_WORK REQUIRED_:
Please produce an exact transcription of the lines from the one containing "Task: Enable the QR Code Check-in toggle" through the last line of the entries, leaving out every picture.

_INPUT FOR THIS TASK_:
-----
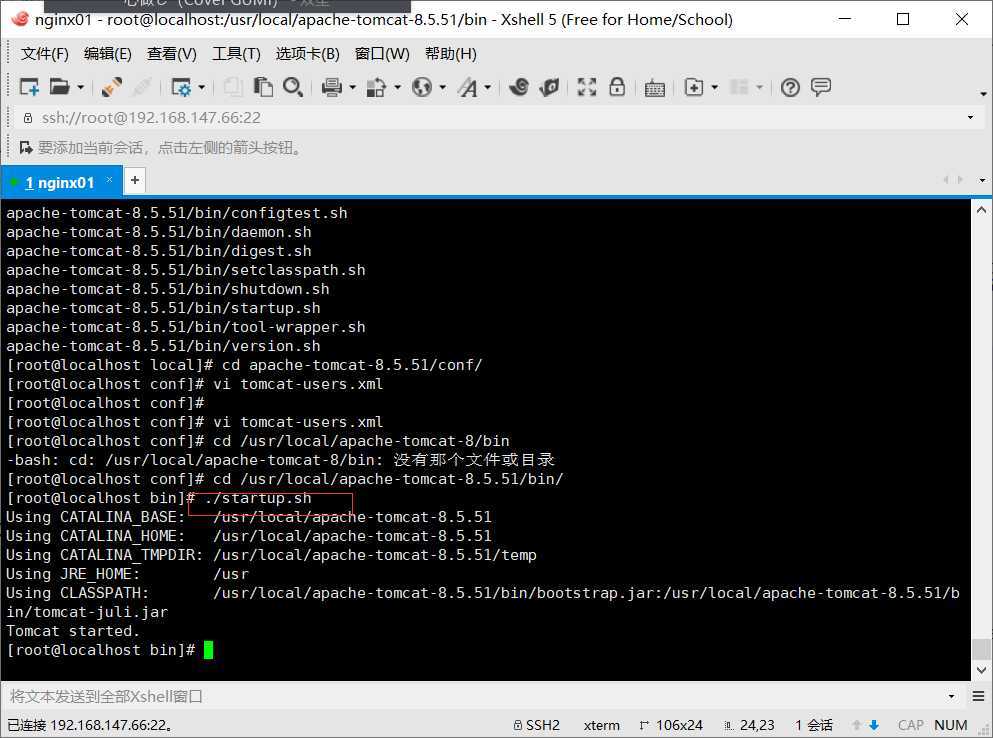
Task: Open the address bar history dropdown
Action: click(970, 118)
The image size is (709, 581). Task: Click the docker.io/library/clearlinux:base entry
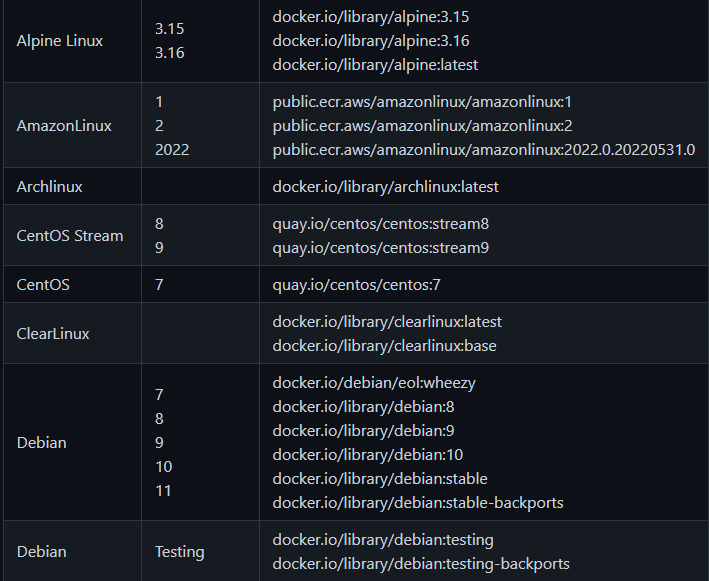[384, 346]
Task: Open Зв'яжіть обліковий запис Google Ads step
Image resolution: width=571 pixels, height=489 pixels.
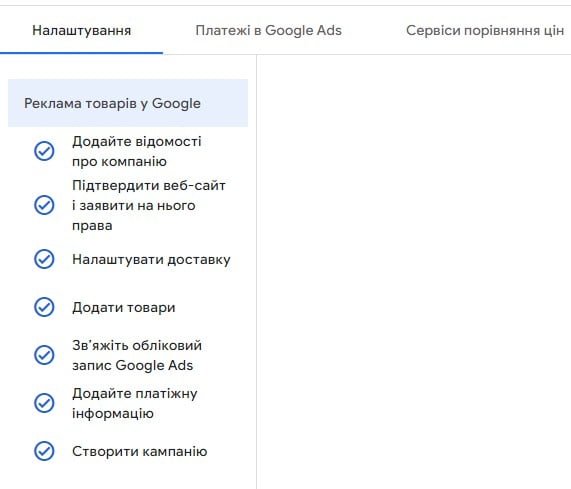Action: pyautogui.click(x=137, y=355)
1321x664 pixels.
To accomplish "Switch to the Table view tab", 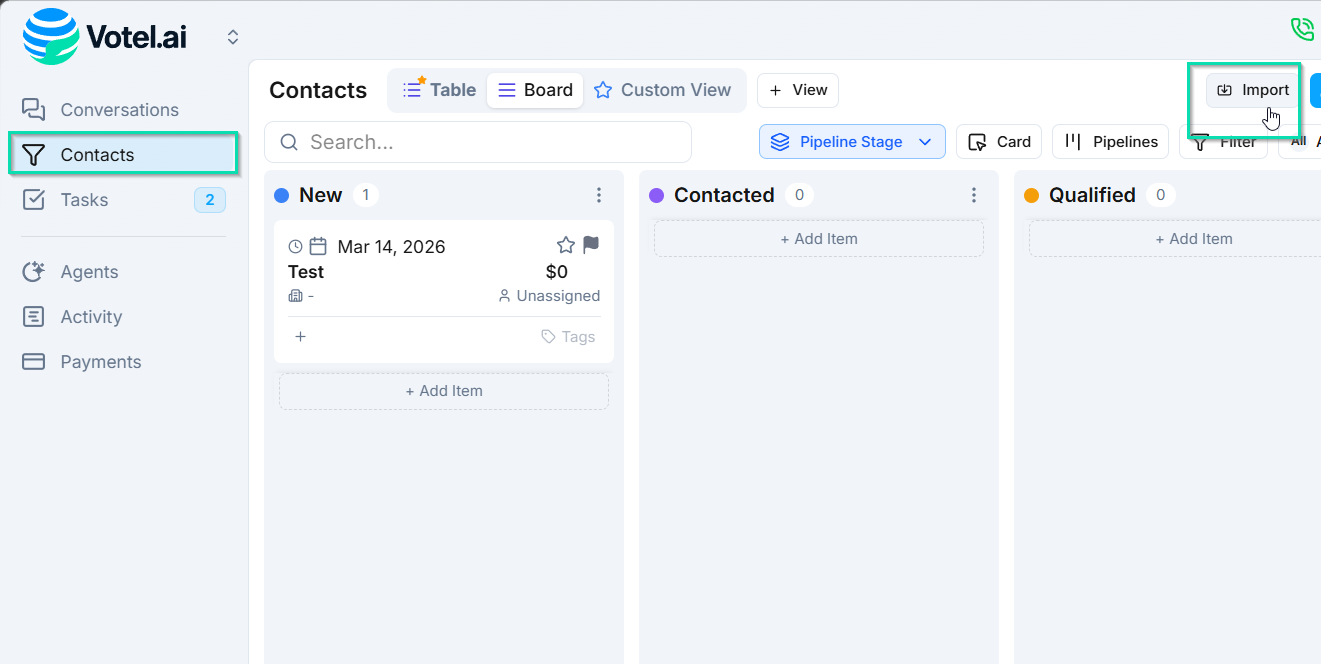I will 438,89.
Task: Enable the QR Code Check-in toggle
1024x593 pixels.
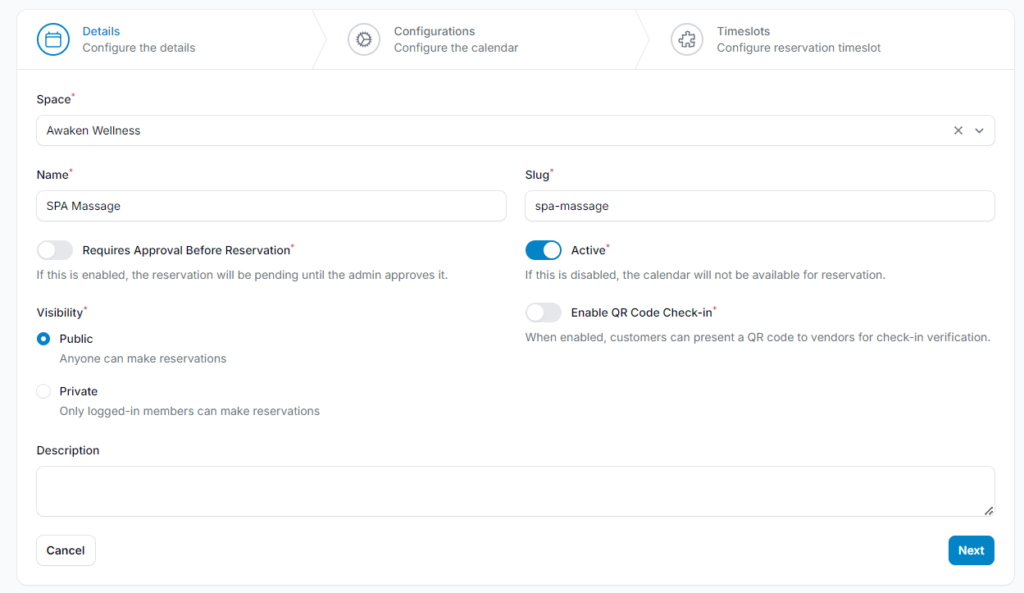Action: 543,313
-----
_OUTPUT FOR THIS TASK_:
Task: Enable the QR Code Check-in toggle
1024x593 pixels.
Action: 543,313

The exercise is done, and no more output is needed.